A estudante também ressaltou o apoio recebido da Pró-Reitoria de Inovação e Tecnologia da Universidade Federal do Acre (Proint) e da Pró-Reitoria de Extensão e Cultura (Proex). Segundo ela, a conquista só foi possível porque a universidade acreditou no projeto e ofereceu as condições necessárias para que o grupo representasse a instituição fora do Acre. “Essa conquista não teria sido possível sem o apoio da Proint e Proex”, disse.

A trajetória do grupo teve início em um hackathon realizado anteriormente no Acre, onde surgiu o projeto Sentinelas da Amazônia, experiência que contribuiu para a formação da equipe e para o interesse dos estudantes em iniciativas de inovação.

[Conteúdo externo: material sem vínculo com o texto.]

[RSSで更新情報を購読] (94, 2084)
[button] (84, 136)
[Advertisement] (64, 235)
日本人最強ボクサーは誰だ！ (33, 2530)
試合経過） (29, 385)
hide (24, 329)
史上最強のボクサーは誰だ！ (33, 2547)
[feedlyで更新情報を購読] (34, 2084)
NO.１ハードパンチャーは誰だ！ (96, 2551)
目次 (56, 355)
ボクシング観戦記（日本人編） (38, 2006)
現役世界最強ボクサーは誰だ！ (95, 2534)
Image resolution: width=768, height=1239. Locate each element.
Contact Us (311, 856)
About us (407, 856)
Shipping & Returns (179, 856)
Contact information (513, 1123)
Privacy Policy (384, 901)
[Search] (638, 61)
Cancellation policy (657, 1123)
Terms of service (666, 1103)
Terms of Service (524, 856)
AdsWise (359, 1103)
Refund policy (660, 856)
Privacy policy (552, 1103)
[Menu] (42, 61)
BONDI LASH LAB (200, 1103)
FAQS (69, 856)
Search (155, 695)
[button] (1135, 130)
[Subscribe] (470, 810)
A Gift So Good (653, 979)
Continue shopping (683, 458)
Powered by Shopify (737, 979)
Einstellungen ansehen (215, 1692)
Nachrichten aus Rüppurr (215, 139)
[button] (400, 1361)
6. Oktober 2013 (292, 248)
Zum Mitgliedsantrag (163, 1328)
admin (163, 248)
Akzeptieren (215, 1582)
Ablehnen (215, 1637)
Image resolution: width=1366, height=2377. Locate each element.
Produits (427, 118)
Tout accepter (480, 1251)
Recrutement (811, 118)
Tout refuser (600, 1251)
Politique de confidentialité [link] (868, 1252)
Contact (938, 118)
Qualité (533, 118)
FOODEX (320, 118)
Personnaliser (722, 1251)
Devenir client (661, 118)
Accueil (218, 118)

Como desdobramento da participação no evento, a equipe deve promover, no dia 12 de junho, às 10h30, no Sebrae Lab, no Centro de Convivência, uma roda de conversa sobre a experiência no hackathon, com o objetivo de incentivar outros acadêmicos a buscarem pesquisa, inovação e desenvolvimento de ideias no ambiente universitário.